■ TEXTO FORNECIDO
────

Dom Orani João
Tempesta
Cardeal Orani João Tempesta
Arcebispo do Rio de Janeiro (RJ)
Arcebispo do Rio de Janeiro (RJ)
A
“revolucionária” ideologia de gênero vem tentando se implantar no Brasil por
meio de grandes esforços do poder reinante ou dominante. Diante desta situação,
incumbe-nos, enquanto brasileiros e cristãos, saber o que é essa ideologia
muito comentada, mas pouco definida, quais são suas raízes, como ela se impõe,
que objetivos tem e qual deve ser a nossa posição frente a ela.
É ponto
de partida desse sistema ideológico o seguinte postulado: nós nascemos com um
sexo biológico definido (homem ou mulher), mas, além dele, existiria o sexo
psicológico ou o gênero que poderia ser construído livremente pela sociedade na
qual o indivíduo está inserido. Desse modo, em última análise, não existiria
uma mulher ou um homem naturais. Ao contrário, o ser humano nasceria
sexualmente neutro, do ponto de vista psíquico, e seria constituído socialmente
homem ou mulher.
Nada
de novo debaixo do sol. Simone de Beauvoir, filósofa existencialista, já dizia
exatamente isso. Não se nasce mulher, mas você se torna mulher; não se nasce
homem, mas você se torna homem. Em suma, nada dependeria da natureza, mas, sim,
de uma construção sociocultural capaz de levar a relações igualitárias entre
dois seres humanos, naturalmente, diferentes quanto à sexualidade.
Uma
Nota da Conferência Episcopal do Peru, emitida em abril de 1998, com o título
La ideologia de género: sus peligros y alcances aponta a raiz marxista e atéia
desse sistema ideológico e assegura que segundo a ideologia de gênero, não é a
natureza, mas a sociedade quem vai impondo ao homem ou à mulher certos
comportamentos típicos. Desse modo, se a menina prefere brincar de casinha ou
aconchegar a boneca isso não se deveria ao seu instinto natural à maternidade,
mas tão-somente a uma convenção social dominadora. Se as mulheres se casam com
homens e não com outras mulheres, isso nada teria de natural, mas dever-se-ia
apenas a uma “tradição social” das classes dominantes.
Mais:
se o homem brinca de bola e sente necessidade de trabalhar fora de casa a fim
de melhor sustentar a família ao passo que as mulheres preferem, via de regra,
passar mais tempo em casa junto aos filhos (cf. Sueli C. Uliano. Por um novo
feminismo. São Paulo: Quadrante, 1995, p. 51-53), não estariam, de modo algum,
atendendo a seus anseios inatos, mas apenas se acomodando ao desejo elitista de
uma tradição opressora que deve ser rompida a qualquer momento. Sim, pois
segundo os defensores da ideologia de gênero essas construções sociais
opressivas só serviram até hoje para minimizar a mulher frente aos homens.

────

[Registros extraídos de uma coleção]
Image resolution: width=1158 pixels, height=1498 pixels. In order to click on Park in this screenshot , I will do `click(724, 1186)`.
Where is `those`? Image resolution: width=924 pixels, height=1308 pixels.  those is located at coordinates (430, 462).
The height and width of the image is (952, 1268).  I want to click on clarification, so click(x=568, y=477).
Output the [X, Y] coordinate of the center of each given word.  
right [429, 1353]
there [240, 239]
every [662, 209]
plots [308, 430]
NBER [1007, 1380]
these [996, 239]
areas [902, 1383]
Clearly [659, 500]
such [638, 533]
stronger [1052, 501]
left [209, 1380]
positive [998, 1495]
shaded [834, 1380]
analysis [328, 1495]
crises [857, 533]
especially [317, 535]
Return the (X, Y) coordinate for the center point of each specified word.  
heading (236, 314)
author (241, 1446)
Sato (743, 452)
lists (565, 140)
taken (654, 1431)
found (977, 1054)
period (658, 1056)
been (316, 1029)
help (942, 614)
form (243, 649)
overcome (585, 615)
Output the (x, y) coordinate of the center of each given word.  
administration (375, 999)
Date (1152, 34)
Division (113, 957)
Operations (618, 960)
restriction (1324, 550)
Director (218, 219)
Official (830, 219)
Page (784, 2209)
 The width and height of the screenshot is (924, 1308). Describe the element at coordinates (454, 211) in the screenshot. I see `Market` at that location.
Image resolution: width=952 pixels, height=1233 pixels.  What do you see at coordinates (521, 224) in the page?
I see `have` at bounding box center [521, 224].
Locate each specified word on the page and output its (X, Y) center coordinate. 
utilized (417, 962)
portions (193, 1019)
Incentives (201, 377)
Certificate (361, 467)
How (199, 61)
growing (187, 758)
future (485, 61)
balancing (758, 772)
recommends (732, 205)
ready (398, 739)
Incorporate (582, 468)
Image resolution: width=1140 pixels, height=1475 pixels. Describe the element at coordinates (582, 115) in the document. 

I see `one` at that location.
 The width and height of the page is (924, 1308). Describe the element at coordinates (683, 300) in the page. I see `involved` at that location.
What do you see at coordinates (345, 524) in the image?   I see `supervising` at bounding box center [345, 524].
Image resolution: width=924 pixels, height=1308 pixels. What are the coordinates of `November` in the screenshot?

────

■ EXERCÍCIOS PROPOSTOS
- 1) Em que mês e ano foi emitida a Nota da Conferência Episcopal do Peru citada no texto sobre a ideologia de gênero?
- 2) Transcreva, por favor, o trecho do texto sobre a ideologia de gênero que começa nas palavras que contêm "Dom Orani João" e vai até "frente a ela.".
- 3) Resuma o parágrafo do texto sobre a ideologia de gênero que começa com "É ponto de partida desse sistema ideológico", conservando os fatos principais.
Os dados não têm nenhuma relação com o texto.

■ SOLUÇÕES
- 1) Em abril de 1998.

- 2)
Dom Orani João
Tempesta
Cardeal Orani João Tempesta
Arcebispo do Rio de Janeiro (RJ)
Arcebispo do Rio de Janeiro (RJ)
A
“revolucionária” ideologia de gênero vem tentando se implantar no Brasil por
meio de grandes esforços do poder reinante ou dominante. Diante desta situação,
incumbe-nos, enquanto brasileiros e cristãos, saber o que é essa ideologia
muito comentada, mas pouco definida, quais são suas raízes, como ela se impõe,
que objetivos tem e qual deve ser a nossa posição frente a ela.

- 3) O postulado de partida dessa ideologia diz que nascemos com um sexo biológico definido (homem ou mulher). Além dele, existiria um sexo psicológico, ou gênero, que a sociedade em que o indivíduo está inserido poderia construir livremente. Assim, não existiriam homem ou mulher naturais. O ser humano nasceria psiquicamente neutro e seria constituído socialmente homem ou mulher.